Asthma Clinical Trial
Official title:
Sustaining Cessation in Smokers With Kids With Asthma
Parents of Asthmatics Quit Smoking (PAQS-2) is a randomized controlled trial of a smoking cessation intervention for parents who smoke. Children had either a diagnosis of asthma (and an asthma emergency within the past 3 months) or were healthy (and had no medical conditions in the past 3 months). The study intervention aimed to help parents (or caregivers) quit smoking and reduce children's second hand smoke exposure. Participants received 2 home counseling sessions with asthma education (if they had a child with asthma), child wellness (if they had a healthy child) and smoking cessation counseling (including objective feedback on how much smoke the child was exposed to). Parents of children with asthma were then randomized into 2 groups; one group received 6 counseling phone calls focused on motivating smoking cessation and a second round of feedback on smoke exposure (Enhanced). The other groups received six calls focused on asthma (PAM asthma group) or child wellness (Healthy group). We had 2 primary aims. First, to explore the "teachable moment" we compared quit rates between the parents of children with asthma to the parents of healthy children. We hypothesized that the Asthma group would have significantly greater quit rates than the Healthy group and lower levels of environmental tobacco smoke in the home. We also hypothesized that parents who smoke and have children with asthma would have greater changes in the variables associated with teachable moment compared to parents who smoke and have a healthy child. --- The second primary aim focused on the parents of children with asthma. We assessed the effectiveness of adding telephone smoking cessation counseling to the 2 home counseling visits. For this, we compared the 2 groups of randomized subjects: those who received 6 counseling calls and feedback on smoke exposure (PAM-Enhanced) and those who received 6 counseling calls focused on asthma education (PAM-Asthma). We hypothesized that the PAM-Enhanced group would have significantly greater quit rates than the PAM-Asthma group, lower likelihood of smoking relapse, and lower levels of environmental tobacco smoke in the home. We also explored the hypothesized role of precaution effectiveness (i.e. quitting smoking will be associated with benefits for self and child) and self-efficacy for quitting as mediators of the effectiveness of PAM-Enhanced/Asthma. A third aim was to compare asthma symptoms over time between the two groups.

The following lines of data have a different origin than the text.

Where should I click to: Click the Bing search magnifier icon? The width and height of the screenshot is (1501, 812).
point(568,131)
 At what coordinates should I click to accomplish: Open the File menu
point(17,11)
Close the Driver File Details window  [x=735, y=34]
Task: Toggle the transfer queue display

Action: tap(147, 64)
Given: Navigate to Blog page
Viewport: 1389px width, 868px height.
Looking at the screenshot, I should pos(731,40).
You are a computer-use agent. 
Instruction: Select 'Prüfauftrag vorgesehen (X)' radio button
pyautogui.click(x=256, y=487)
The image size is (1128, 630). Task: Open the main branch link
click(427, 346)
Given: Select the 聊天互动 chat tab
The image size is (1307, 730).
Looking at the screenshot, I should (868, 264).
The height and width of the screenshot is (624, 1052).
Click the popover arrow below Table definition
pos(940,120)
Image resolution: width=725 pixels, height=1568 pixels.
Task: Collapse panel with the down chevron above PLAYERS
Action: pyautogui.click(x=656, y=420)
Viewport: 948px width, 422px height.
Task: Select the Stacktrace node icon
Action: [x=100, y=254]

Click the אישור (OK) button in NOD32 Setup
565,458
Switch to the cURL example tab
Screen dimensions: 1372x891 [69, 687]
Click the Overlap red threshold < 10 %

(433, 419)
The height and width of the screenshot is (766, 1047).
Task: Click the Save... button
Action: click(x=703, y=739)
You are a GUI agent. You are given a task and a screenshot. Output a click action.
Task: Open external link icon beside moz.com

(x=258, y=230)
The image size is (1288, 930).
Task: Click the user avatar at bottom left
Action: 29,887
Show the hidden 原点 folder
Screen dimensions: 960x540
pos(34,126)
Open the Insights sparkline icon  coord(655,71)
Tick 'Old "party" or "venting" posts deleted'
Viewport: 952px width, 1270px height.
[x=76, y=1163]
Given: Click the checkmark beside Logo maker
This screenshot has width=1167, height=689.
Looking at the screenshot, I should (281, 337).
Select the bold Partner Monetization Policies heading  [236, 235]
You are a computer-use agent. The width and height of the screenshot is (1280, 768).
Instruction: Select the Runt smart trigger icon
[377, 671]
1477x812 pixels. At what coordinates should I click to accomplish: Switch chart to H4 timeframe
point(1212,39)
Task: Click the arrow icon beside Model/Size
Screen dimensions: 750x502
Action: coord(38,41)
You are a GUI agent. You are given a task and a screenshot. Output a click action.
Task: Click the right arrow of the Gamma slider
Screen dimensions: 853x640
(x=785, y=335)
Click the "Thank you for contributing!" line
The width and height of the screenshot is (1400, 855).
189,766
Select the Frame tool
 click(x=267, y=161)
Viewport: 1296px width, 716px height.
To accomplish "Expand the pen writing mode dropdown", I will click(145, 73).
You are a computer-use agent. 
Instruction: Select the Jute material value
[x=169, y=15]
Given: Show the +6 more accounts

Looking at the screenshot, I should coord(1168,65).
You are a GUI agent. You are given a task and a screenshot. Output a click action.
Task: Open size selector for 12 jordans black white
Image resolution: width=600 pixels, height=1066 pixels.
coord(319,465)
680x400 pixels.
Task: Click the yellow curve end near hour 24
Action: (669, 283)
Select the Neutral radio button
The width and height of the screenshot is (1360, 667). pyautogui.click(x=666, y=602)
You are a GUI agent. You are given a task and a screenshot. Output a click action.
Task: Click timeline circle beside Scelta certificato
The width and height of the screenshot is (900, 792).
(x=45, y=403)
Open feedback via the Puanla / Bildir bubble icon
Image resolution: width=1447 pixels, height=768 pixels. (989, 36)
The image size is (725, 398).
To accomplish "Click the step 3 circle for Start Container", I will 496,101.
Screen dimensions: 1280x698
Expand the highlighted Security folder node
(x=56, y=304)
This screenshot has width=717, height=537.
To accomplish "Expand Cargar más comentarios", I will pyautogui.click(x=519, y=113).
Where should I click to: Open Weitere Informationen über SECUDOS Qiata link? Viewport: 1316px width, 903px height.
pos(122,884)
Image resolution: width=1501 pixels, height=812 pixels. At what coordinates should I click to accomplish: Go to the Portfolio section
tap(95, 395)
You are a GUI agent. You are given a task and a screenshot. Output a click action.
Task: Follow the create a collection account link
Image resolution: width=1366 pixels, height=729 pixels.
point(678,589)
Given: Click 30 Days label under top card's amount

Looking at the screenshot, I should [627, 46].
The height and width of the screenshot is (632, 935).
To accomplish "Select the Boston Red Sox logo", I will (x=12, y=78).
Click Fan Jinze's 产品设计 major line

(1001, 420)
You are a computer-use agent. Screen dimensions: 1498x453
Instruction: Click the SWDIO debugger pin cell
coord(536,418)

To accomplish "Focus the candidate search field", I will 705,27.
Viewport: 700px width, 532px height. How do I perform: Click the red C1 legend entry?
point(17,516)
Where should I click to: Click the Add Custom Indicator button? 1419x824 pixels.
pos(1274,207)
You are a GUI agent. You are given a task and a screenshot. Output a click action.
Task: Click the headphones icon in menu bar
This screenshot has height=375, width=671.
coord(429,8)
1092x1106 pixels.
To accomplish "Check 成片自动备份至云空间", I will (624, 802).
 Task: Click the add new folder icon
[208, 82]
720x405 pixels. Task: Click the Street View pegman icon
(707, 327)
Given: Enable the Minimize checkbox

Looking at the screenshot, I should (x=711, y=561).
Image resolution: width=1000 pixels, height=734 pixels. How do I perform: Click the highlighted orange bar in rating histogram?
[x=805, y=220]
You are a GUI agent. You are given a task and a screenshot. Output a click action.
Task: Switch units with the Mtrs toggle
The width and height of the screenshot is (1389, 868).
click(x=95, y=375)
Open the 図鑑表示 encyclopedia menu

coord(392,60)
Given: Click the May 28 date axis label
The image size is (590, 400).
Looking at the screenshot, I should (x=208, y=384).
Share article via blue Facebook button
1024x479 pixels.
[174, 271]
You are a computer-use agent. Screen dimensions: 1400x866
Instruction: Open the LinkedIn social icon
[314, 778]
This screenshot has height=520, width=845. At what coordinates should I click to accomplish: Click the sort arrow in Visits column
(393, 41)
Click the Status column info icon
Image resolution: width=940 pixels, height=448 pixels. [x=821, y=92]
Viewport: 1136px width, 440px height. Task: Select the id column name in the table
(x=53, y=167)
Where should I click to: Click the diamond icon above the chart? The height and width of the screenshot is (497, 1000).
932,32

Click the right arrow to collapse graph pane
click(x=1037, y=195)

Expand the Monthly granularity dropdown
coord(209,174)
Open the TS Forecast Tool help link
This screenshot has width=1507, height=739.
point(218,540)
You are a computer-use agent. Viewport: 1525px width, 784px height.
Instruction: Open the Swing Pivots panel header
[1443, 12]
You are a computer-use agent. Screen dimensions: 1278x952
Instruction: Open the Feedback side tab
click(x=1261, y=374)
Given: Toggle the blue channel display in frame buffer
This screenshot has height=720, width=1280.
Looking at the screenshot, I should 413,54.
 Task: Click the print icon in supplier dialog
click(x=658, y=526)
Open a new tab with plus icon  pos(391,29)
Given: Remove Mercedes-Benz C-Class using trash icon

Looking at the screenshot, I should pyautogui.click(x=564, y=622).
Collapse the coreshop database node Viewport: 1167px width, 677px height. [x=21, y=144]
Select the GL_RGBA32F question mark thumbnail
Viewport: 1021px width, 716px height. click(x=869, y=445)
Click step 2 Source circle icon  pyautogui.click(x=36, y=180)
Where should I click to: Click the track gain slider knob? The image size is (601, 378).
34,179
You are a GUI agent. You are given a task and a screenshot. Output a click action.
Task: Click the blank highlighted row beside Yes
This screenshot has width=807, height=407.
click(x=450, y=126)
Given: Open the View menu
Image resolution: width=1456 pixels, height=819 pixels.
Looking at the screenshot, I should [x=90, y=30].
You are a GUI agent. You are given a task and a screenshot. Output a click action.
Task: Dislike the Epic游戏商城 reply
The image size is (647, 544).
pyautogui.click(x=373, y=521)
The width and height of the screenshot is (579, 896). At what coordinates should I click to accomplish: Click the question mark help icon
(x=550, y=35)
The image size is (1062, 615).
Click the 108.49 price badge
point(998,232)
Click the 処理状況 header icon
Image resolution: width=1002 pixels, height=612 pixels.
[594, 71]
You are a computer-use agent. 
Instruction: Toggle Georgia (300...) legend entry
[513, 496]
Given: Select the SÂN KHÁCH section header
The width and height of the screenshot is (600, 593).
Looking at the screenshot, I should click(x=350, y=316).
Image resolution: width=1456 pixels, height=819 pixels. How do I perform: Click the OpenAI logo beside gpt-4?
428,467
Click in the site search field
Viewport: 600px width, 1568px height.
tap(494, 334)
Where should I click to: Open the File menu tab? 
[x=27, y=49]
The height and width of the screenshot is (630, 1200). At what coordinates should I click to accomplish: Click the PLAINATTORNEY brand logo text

Asthma is one of the most common pediatric diseases affecting 6.7 million children and
adolescents (Akinbami et al 2009). Asthma is a leading cause of hospitalizations, emergency
department visits, school absences, and activity restriction for youth (ALA, 2011; Taylor et
al., 1992; Weiss et al., 1992). Smoking is the leading cause of preventable morbidity and
mortality as 443,000 deaths are attributable to smoking each year (CDC, 2012).
This study had two aims that built on the results of a previous study (Borrelli et al.,
2002): 1) to characterize the cognitive, affective, and behavioral changes associated with
the Teachable Moment (TM), and 2) to test whether or not an extended intervention augments
quit rates and prevents relapse over and above a previous theory-based smoking cessation
intervention for low-income caregivers of children with asthma (Borrelli et al., 2002).
In our study, we viewed the provision of objectivefeedback about the child's exposure to ETS
as necessary to link the caregiver's smoking with the child's asthma. It was hypothesized
that providing feedback within the context of heightened awareness of the child's health
constitutes the teachable moment. The first aim of this study was to examine, in two
populations, the effect of an intervention based on The Precaution Adoption Model (PAM)
(Weinstein, 1988), in which Motivational Interviewing and biomarker feedback (smoker's CO
level and child's ETS exposure) were used to increase risk perception to self and child. Our
populations were: 1) smokers whose child with asthma had an acute exacerbation (PAM-Asthma)
and 2) smokers who had a healthy child (PAM-Healthy).
The second aim was to test the effect of increasing the intensity of our original
theory-based intervention, PAM, by adding telephone counseling that focuses on motivating
and sustaining quit attempts. Though our previous study demonstrated excellent quit rates in
the short term (at 2 month follow-up), there was a dramatic decrease in abstinence by 6
months. Therefore, caregivers of kids with asthma were randomized to either 1) PAM-Asthma:
our original intervention plus six contact control calls focusing on the child's asthma and
child wellness (diet, exercise, safety, etc.) or 2) PAM-Enhanced/Asthma: our original
intervention plus six counseling calls that focus on the child's asthma, motivating quit
attempts, and preventing relapse. Precaution effectiveness (belief that quitting will
improve one's own and the child's health) and self-efficacy were the primary intervention
targets during the PAM-Enhanced/Asthma calls.
A. Primary Aims
Aim 1: To assess the cognitive, affective, and behavioral changes involved in the "teachable
moment" by examining those who receive PAM and have children with asthma (PAM-Asthma) vs.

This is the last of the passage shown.